- Brief:
For the listing below, show each line that includes the string "field".

--- START ---

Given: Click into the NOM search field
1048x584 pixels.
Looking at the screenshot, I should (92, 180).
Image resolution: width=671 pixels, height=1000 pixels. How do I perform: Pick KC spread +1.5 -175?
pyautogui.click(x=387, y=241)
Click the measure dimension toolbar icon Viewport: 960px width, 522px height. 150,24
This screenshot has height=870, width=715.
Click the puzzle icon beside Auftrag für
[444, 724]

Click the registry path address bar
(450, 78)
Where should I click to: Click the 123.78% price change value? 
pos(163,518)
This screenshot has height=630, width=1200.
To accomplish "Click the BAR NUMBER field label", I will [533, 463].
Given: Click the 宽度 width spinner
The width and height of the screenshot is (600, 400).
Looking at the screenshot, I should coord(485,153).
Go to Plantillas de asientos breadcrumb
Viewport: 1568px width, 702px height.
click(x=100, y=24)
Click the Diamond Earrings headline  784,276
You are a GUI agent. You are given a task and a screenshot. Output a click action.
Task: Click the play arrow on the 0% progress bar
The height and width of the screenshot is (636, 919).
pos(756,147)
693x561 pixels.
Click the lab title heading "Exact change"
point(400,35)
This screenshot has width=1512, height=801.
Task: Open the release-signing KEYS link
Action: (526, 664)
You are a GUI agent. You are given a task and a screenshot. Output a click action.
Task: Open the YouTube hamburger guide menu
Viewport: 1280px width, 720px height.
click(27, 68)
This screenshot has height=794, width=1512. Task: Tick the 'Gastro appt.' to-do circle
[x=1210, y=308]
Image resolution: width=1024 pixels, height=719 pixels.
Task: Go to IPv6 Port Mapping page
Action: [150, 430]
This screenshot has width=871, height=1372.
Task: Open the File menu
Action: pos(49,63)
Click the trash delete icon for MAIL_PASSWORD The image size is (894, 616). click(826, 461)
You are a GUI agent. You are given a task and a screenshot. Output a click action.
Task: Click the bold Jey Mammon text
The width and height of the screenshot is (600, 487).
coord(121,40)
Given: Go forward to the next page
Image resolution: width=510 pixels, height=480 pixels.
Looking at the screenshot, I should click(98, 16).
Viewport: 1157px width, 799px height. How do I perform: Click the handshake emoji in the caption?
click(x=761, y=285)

--- END ---

- Answer to this task:
Given: Click into the NOM search field
To accomplish "Click the BAR NUMBER field label", I will [533, 463].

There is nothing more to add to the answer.